Find a level spot on which to place the pool filter. Sitting a pool filter on an uneven surface will cause the pool motor to vibrate. A vibrating motor is not only annoying but over a period of time can damage the pool pump and motor assembly.
Connect the pump motor to the filter’s housing. The pump-motor assembly creates a vacuum to draw the water from the pool to the filter. Make sure to connect the motor to the filter before connecting any of the pool’s hoses. To prevent water from leaking at the pump-to-filter connection point, apply plumber's tape to the connector before connecting the pump to the housing.
Attach the pool’s return hose to the filter’s return port. When that connection is secure, attach the hose from the skimmer to the pump. If your swimming pool hoses are the screw-on type, apply plumber's tape at each connection point to prevent leaking. If the hoses connect with a metal clamp, dip the open end of the hoses in hot water to help them stretch to fit more easily over the pump’s connection adapters. Once the hoses are securely attached, affix and tighten the metal clamp with a screwdriver to keep the hoses in place.
Plug in the filter. Do not use an extension cord. Ensure that the filter’s power cord connects directly to the electrical power source.

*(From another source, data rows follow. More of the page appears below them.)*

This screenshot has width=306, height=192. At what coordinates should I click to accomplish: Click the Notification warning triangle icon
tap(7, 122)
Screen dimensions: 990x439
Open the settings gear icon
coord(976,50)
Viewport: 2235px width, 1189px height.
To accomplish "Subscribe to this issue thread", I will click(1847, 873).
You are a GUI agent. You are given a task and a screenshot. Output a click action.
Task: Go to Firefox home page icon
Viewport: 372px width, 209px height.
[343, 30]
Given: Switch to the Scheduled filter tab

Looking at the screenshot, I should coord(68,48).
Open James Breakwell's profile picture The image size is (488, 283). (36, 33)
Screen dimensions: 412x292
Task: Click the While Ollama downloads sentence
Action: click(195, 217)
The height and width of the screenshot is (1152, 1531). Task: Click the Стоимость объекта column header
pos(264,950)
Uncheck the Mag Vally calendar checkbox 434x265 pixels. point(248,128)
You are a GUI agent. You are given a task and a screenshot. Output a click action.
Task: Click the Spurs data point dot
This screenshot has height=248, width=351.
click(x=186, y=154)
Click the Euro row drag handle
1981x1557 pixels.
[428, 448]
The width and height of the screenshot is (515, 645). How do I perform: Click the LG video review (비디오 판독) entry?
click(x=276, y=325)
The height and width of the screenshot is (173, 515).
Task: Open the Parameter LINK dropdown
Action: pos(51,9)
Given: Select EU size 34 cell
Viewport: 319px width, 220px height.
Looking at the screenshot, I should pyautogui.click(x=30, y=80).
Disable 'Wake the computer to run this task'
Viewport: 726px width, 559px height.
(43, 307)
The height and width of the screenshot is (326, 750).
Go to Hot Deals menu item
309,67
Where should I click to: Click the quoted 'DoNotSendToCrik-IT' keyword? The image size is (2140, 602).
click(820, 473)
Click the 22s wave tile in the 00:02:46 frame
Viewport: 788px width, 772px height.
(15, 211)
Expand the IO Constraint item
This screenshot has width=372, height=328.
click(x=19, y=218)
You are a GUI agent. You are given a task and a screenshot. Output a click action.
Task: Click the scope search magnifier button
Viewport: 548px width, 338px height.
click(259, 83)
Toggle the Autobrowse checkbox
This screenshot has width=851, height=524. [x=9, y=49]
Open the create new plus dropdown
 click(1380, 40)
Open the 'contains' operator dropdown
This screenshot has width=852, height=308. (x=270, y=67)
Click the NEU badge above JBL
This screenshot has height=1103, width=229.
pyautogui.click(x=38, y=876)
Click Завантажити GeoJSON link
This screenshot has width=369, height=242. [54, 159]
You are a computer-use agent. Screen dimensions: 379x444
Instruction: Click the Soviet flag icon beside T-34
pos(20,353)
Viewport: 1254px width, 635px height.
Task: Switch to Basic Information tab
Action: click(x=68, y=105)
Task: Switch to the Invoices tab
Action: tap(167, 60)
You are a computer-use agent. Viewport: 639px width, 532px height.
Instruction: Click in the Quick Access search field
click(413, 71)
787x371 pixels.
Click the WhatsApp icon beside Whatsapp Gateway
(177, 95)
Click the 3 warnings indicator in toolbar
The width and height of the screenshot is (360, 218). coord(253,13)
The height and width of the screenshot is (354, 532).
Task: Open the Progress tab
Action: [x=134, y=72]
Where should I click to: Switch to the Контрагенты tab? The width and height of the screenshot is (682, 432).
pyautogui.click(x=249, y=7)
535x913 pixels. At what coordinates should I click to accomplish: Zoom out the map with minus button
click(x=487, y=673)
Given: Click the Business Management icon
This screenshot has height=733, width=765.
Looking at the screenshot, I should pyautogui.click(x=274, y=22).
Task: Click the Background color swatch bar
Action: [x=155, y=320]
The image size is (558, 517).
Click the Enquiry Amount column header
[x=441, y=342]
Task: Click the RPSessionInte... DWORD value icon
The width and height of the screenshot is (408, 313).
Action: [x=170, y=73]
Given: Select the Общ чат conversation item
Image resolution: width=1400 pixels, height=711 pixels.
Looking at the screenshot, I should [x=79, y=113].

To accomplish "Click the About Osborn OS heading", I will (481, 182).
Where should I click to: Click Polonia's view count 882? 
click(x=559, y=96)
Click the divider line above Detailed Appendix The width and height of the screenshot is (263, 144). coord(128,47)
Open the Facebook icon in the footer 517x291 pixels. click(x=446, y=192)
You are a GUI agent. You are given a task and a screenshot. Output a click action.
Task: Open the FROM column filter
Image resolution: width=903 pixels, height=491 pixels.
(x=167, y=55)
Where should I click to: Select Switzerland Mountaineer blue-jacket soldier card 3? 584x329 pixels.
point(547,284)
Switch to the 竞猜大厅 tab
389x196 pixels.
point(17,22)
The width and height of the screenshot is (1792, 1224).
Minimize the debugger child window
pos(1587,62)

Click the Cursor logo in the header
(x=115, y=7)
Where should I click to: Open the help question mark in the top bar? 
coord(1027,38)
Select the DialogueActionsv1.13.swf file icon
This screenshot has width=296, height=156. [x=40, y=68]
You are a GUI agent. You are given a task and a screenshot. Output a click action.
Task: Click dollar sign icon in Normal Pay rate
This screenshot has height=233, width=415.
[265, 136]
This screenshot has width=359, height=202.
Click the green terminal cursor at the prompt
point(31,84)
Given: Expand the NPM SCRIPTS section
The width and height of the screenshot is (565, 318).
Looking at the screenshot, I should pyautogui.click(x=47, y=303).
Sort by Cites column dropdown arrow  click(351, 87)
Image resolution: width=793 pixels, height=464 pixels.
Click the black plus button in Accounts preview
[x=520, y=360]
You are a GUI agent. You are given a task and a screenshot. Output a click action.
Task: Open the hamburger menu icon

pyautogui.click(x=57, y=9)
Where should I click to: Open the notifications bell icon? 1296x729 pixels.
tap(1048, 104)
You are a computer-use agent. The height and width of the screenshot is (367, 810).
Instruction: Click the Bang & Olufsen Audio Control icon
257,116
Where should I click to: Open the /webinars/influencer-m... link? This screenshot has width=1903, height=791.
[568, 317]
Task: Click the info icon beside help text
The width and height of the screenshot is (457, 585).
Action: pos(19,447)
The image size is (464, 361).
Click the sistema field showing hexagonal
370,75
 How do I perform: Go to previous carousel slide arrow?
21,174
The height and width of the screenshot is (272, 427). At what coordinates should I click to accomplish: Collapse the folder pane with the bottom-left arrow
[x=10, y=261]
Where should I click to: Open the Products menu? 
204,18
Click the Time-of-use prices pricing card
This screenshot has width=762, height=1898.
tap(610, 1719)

Open the filter’s air valve. Pool filters operate in a vacuum, so you must open the air valve when first turning on the filter to allow all trapped air to escape.
Turn on the filter and watch the return flow into the pool. Check for leaks from any of the connection points. If you find leaks, turn off the filter and secure the hoses so that they are leak-free.
Add diatomaceous earth (DE) to the skimmer. If you're assembling a DE filter, now is the time to add the DE. Wait until the return-flow water no longer contains bubbles, which signals that all the air is out of the system and that it's time to add the DE.